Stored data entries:
◆ ◆ ◆ ◆

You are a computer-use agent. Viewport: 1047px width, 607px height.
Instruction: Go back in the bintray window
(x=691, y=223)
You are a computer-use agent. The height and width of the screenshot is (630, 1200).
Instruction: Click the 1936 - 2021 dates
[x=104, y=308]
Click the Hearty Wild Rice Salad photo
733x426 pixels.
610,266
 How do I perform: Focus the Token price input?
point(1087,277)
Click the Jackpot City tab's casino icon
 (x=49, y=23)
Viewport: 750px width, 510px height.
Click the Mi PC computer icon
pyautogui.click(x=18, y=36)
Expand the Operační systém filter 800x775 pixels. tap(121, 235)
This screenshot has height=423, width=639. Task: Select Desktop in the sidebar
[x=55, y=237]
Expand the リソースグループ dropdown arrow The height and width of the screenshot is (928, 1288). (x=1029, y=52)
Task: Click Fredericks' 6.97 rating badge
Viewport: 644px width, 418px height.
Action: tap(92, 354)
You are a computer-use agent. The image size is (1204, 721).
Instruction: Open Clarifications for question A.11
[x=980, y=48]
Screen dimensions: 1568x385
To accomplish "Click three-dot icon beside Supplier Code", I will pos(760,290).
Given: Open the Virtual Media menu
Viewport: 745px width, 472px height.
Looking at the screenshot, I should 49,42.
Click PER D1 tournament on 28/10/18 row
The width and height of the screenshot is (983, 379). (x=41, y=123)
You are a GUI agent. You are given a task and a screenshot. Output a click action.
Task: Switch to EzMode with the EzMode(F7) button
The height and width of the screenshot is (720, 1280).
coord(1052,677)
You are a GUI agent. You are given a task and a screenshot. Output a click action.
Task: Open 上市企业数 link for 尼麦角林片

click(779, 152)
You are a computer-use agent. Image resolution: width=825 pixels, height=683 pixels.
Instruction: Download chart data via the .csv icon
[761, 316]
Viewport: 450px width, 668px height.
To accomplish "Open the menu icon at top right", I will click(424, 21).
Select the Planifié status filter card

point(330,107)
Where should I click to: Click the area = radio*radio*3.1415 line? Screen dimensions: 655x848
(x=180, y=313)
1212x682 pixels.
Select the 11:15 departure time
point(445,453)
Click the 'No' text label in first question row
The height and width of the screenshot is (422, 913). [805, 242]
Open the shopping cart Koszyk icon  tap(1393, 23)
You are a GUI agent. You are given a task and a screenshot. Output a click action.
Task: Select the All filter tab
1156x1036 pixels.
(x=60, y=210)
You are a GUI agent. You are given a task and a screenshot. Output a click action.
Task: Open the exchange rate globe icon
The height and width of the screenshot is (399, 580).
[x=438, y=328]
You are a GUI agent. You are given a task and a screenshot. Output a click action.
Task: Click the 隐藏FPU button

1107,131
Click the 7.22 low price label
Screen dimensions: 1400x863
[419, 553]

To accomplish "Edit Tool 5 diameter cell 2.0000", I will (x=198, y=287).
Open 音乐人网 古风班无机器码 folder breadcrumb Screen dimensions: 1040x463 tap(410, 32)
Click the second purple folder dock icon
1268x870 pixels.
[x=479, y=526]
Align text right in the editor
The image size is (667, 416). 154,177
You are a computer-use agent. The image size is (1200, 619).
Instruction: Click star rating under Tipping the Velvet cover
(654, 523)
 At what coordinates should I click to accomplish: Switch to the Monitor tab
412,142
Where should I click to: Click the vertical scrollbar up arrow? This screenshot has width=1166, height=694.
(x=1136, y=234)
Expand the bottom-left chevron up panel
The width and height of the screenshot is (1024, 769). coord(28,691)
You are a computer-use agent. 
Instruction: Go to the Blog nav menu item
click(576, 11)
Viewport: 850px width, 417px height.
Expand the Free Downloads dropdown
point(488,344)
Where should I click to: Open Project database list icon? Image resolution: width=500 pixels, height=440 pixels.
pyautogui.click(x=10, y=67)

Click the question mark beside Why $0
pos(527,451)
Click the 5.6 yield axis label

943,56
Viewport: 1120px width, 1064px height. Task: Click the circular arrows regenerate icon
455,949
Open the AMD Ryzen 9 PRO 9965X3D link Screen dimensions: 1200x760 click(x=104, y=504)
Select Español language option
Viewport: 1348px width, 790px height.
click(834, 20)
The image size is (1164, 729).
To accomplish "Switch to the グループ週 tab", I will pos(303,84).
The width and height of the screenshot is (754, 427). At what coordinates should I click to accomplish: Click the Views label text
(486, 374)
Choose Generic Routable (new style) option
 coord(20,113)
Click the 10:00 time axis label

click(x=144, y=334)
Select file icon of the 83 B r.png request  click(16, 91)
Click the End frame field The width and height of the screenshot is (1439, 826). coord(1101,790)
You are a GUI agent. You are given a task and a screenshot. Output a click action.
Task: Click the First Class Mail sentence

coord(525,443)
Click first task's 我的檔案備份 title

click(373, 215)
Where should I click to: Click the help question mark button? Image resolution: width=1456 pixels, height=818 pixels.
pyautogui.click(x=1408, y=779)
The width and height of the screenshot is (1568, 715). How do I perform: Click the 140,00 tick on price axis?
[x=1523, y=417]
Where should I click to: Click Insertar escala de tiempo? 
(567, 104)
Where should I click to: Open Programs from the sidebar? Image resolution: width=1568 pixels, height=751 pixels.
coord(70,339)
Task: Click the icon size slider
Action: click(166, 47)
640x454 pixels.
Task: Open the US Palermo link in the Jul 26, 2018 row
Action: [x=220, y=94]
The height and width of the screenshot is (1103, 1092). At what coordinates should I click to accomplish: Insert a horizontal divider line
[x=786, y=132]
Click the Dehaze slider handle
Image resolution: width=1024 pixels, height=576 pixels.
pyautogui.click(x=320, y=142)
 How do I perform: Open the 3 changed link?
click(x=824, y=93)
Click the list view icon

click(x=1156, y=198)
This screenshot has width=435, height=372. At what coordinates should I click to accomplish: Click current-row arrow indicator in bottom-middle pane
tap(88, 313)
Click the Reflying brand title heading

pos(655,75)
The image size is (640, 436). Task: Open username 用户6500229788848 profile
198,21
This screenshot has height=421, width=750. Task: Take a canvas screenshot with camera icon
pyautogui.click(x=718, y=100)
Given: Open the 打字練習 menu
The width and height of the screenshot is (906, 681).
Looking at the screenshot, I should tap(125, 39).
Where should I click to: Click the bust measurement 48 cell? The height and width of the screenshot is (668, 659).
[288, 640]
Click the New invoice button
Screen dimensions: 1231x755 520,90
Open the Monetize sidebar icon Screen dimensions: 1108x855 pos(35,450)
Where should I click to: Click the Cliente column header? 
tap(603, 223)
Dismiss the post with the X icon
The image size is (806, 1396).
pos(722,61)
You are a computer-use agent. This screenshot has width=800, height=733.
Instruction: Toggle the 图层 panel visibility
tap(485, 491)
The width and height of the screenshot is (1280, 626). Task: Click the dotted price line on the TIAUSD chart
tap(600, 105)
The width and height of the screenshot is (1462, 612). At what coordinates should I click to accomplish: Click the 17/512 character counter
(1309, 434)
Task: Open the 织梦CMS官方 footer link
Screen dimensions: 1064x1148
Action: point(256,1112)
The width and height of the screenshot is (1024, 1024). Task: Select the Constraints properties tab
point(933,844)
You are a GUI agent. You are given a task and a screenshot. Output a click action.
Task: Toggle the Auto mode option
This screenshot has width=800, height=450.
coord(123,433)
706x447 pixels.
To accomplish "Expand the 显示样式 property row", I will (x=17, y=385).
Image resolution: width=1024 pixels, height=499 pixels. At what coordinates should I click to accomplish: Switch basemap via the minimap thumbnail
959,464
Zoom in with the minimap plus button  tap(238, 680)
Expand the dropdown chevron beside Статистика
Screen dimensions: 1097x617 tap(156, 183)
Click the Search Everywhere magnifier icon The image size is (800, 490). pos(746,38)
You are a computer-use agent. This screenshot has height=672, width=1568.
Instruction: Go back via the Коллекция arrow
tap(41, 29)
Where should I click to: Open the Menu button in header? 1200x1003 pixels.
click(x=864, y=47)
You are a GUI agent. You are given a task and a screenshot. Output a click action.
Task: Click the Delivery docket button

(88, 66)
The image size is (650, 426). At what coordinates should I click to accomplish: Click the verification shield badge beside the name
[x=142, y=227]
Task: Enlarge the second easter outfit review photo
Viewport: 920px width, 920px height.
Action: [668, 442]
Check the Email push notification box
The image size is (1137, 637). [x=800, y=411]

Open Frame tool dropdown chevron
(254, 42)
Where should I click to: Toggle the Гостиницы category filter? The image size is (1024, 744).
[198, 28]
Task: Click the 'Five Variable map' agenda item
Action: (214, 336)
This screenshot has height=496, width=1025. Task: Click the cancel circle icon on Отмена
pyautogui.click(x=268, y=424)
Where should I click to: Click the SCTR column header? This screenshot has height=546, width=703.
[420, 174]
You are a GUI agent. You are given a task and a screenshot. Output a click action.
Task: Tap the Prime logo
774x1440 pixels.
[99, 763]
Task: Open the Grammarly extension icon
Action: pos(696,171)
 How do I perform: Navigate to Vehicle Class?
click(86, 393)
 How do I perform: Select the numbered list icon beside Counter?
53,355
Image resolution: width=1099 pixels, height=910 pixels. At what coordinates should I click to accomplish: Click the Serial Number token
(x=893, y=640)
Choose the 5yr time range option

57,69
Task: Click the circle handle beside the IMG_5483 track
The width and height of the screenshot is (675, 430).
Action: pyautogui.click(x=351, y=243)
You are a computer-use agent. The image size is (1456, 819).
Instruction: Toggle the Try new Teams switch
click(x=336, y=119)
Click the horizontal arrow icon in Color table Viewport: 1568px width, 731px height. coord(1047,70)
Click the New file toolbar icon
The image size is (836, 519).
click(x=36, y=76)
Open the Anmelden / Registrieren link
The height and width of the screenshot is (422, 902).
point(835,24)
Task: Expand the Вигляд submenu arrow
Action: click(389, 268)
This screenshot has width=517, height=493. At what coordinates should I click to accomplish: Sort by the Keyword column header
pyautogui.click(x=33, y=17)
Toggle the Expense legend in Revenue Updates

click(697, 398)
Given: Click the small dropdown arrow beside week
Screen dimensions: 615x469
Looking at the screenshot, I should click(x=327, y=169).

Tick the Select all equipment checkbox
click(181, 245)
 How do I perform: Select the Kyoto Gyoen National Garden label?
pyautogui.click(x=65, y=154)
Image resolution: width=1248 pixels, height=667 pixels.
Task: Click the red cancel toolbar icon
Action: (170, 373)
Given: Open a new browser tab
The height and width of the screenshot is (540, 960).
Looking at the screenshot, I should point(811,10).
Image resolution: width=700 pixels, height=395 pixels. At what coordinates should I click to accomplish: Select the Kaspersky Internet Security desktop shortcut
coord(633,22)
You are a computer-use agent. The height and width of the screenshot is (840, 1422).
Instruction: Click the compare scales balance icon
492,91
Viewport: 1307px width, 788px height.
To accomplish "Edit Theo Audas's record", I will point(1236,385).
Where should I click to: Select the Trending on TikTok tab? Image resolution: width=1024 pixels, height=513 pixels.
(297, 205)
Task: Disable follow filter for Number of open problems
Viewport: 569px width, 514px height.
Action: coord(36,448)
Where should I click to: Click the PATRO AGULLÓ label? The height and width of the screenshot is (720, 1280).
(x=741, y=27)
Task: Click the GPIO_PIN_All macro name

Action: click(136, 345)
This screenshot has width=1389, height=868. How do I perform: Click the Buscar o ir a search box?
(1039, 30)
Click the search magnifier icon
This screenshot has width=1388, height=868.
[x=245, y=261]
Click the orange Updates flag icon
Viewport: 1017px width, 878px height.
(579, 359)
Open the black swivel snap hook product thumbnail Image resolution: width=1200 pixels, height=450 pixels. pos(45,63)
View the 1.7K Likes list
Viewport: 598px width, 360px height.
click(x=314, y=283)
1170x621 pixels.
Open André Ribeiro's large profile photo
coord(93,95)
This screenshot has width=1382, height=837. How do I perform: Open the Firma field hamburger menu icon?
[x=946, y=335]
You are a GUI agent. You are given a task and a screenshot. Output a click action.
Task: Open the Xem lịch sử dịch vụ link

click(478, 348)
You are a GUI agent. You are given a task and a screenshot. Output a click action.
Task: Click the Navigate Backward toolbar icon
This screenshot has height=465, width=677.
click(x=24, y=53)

◆ ◆ ◆ ◆

— TASK ITEM —
Look through the entries above. Copy out every line holding the word "will".

— WRITTEN RESPONSE —
To accomplish "Click three-dot icon beside Supplier Code", I will pos(760,290).
To accomplish "Open the menu icon at top right", I will click(424, 21).
To accomplish "Edit Tool 5 diameter cell 2.0000", I will (x=198, y=287).
To accomplish "Switch to the グループ週 tab", I will pos(303,84).
To accomplish "Expand the 显示样式 property row", I will (x=17, y=385).
To accomplish "Edit Theo Audas's record", I will point(1236,385).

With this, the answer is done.